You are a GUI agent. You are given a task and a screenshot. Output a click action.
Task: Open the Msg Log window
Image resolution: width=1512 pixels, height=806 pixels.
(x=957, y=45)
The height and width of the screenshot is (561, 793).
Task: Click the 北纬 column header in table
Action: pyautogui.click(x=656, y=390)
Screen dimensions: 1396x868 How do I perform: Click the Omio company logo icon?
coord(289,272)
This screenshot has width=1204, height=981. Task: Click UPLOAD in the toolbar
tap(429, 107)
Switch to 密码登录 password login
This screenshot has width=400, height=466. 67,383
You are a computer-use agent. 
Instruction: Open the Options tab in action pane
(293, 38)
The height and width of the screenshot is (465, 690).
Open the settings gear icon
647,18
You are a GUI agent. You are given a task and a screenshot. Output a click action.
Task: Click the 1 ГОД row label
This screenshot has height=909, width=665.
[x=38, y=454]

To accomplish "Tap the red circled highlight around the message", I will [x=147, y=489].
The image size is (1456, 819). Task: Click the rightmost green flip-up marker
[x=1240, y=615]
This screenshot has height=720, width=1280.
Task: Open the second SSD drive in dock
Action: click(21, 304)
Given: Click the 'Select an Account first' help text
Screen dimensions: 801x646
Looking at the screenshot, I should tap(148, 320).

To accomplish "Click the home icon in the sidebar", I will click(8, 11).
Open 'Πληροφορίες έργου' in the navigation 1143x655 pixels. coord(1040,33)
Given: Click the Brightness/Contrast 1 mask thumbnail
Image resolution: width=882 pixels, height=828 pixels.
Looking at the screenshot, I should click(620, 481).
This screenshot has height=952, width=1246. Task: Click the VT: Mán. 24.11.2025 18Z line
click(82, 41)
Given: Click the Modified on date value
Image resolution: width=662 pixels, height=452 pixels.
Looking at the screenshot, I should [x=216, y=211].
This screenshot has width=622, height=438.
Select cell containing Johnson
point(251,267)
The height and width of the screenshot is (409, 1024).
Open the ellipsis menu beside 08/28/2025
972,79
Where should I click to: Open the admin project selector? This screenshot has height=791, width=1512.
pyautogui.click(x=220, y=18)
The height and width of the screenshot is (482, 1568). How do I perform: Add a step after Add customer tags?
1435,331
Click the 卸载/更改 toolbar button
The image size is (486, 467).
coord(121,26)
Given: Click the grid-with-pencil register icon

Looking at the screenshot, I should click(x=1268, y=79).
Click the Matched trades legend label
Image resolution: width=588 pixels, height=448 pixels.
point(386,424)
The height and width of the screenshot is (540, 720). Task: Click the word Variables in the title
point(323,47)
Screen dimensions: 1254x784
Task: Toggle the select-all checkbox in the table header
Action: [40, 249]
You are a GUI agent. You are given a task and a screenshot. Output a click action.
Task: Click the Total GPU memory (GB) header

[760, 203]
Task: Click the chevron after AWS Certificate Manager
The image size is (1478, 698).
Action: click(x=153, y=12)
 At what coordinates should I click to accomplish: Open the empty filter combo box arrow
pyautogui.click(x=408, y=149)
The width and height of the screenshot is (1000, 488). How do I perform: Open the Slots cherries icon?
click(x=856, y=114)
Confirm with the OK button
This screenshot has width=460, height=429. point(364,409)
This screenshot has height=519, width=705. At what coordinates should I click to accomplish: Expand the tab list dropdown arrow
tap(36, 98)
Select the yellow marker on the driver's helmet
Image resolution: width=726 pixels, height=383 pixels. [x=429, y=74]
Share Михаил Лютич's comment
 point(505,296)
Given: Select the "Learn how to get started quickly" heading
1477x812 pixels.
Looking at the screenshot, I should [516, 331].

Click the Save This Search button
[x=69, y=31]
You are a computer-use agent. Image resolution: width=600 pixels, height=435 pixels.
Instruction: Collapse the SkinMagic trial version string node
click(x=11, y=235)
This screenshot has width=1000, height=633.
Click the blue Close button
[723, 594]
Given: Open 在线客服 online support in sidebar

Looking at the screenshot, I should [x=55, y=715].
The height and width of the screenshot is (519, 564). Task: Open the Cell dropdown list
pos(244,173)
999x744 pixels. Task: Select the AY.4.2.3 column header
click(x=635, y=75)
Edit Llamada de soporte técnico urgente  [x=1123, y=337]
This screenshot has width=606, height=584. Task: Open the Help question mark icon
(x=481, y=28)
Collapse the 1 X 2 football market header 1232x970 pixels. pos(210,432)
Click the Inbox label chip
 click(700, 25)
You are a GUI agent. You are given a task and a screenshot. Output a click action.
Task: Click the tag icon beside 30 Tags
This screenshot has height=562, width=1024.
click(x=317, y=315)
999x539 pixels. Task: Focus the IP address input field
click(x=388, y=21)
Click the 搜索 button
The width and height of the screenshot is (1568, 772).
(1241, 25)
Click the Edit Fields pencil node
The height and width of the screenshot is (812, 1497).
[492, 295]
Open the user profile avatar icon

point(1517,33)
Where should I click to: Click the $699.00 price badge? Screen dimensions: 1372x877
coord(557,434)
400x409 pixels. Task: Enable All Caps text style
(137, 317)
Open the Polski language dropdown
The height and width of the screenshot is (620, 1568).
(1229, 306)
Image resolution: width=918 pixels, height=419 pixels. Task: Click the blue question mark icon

════════════════════

**CHALLENGE:**
Copy out the entire listing above line for line, without changing a single character.

**TASK RESPONSE:**
You are a GUI agent. You are given a task and a screenshot. Output a click action.
Task: Open the Msg Log window
Image resolution: width=1512 pixels, height=806 pixels.
(x=957, y=45)
The height and width of the screenshot is (561, 793).
Task: Click the 北纬 column header in table
Action: pyautogui.click(x=656, y=390)
Screen dimensions: 1396x868 How do I perform: Click the Omio company logo icon?
coord(289,272)
This screenshot has width=1204, height=981. Task: Click UPLOAD in the toolbar
tap(429, 107)
Switch to 密码登录 password login
This screenshot has width=400, height=466. 67,383
You are a computer-use agent. 
Instruction: Open the Options tab in action pane
(293, 38)
The height and width of the screenshot is (465, 690).
Open the settings gear icon
647,18
You are a GUI agent. You are given a task and a screenshot. Output a click action.
Task: Click the 1 ГОД row label
This screenshot has height=909, width=665.
[x=38, y=454]

To accomplish "Tap the red circled highlight around the message", I will [x=147, y=489].
The image size is (1456, 819). Task: Click the rightmost green flip-up marker
[x=1240, y=615]
This screenshot has height=720, width=1280.
Task: Open the second SSD drive in dock
Action: click(21, 304)
Given: Click the 'Select an Account first' help text
Screen dimensions: 801x646
Looking at the screenshot, I should tap(148, 320).

To accomplish "Click the home icon in the sidebar", I will click(8, 11).
Open 'Πληροφορίες έργου' in the navigation 1143x655 pixels. coord(1040,33)
Given: Click the Brightness/Contrast 1 mask thumbnail
Image resolution: width=882 pixels, height=828 pixels.
Looking at the screenshot, I should click(620, 481).
This screenshot has height=952, width=1246. Task: Click the VT: Mán. 24.11.2025 18Z line
click(82, 41)
Given: Click the Modified on date value
Image resolution: width=662 pixels, height=452 pixels.
Looking at the screenshot, I should [x=216, y=211].
This screenshot has width=622, height=438.
Select cell containing Johnson
point(251,267)
The height and width of the screenshot is (409, 1024).
Open the ellipsis menu beside 08/28/2025
972,79
Where should I click to: Open the admin project selector? This screenshot has height=791, width=1512.
pyautogui.click(x=220, y=18)
The height and width of the screenshot is (482, 1568). How do I perform: Add a step after Add customer tags?
1435,331
Click the 卸载/更改 toolbar button
The image size is (486, 467).
coord(121,26)
Given: Click the grid-with-pencil register icon

Looking at the screenshot, I should click(x=1268, y=79).
Click the Matched trades legend label
Image resolution: width=588 pixels, height=448 pixels.
point(386,424)
The height and width of the screenshot is (540, 720). Task: Click the word Variables in the title
point(323,47)
Screen dimensions: 1254x784
Task: Toggle the select-all checkbox in the table header
Action: [40, 249]
You are a GUI agent. You are given a task and a screenshot. Output a click action.
Task: Click the Total GPU memory (GB) header

[760, 203]
Task: Click the chevron after AWS Certificate Manager
The image size is (1478, 698).
Action: click(x=153, y=12)
 At what coordinates should I click to accomplish: Open the empty filter combo box arrow
pyautogui.click(x=408, y=149)
The width and height of the screenshot is (1000, 488). How do I perform: Open the Slots cherries icon?
click(x=856, y=114)
Confirm with the OK button
This screenshot has width=460, height=429. point(364,409)
This screenshot has height=519, width=705. At what coordinates should I click to accomplish: Expand the tab list dropdown arrow
tap(36, 98)
Select the yellow marker on the driver's helmet
Image resolution: width=726 pixels, height=383 pixels. [x=429, y=74]
Share Михаил Лютич's comment
 point(505,296)
Given: Select the "Learn how to get started quickly" heading
1477x812 pixels.
Looking at the screenshot, I should [516, 331].

Click the Save This Search button
[x=69, y=31]
You are a computer-use agent. Image resolution: width=600 pixels, height=435 pixels.
Instruction: Collapse the SkinMagic trial version string node
click(x=11, y=235)
This screenshot has width=1000, height=633.
Click the blue Close button
[723, 594]
Given: Open 在线客服 online support in sidebar

Looking at the screenshot, I should [x=55, y=715].
The height and width of the screenshot is (519, 564). Task: Open the Cell dropdown list
pos(244,173)
999x744 pixels. Task: Select the AY.4.2.3 column header
click(x=635, y=75)
Edit Llamada de soporte técnico urgente  [x=1123, y=337]
This screenshot has width=606, height=584. Task: Open the Help question mark icon
(x=481, y=28)
Collapse the 1 X 2 football market header 1232x970 pixels. pos(210,432)
Click the Inbox label chip
 click(700, 25)
You are a GUI agent. You are given a task and a screenshot. Output a click action.
Task: Click the tag icon beside 30 Tags
This screenshot has height=562, width=1024.
click(x=317, y=315)
999x539 pixels. Task: Focus the IP address input field
click(x=388, y=21)
Click the 搜索 button
The width and height of the screenshot is (1568, 772).
(1241, 25)
Click the Edit Fields pencil node
The height and width of the screenshot is (812, 1497).
[492, 295]
Open the user profile avatar icon

point(1517,33)
Where should I click to: Click the $699.00 price badge? Screen dimensions: 1372x877
coord(557,434)
400x409 pixels. Task: Enable All Caps text style
(137, 317)
Open the Polski language dropdown
The height and width of the screenshot is (620, 1568).
(1229, 306)
Image resolution: width=918 pixels, height=419 pixels. Task: Click the blue question mark icon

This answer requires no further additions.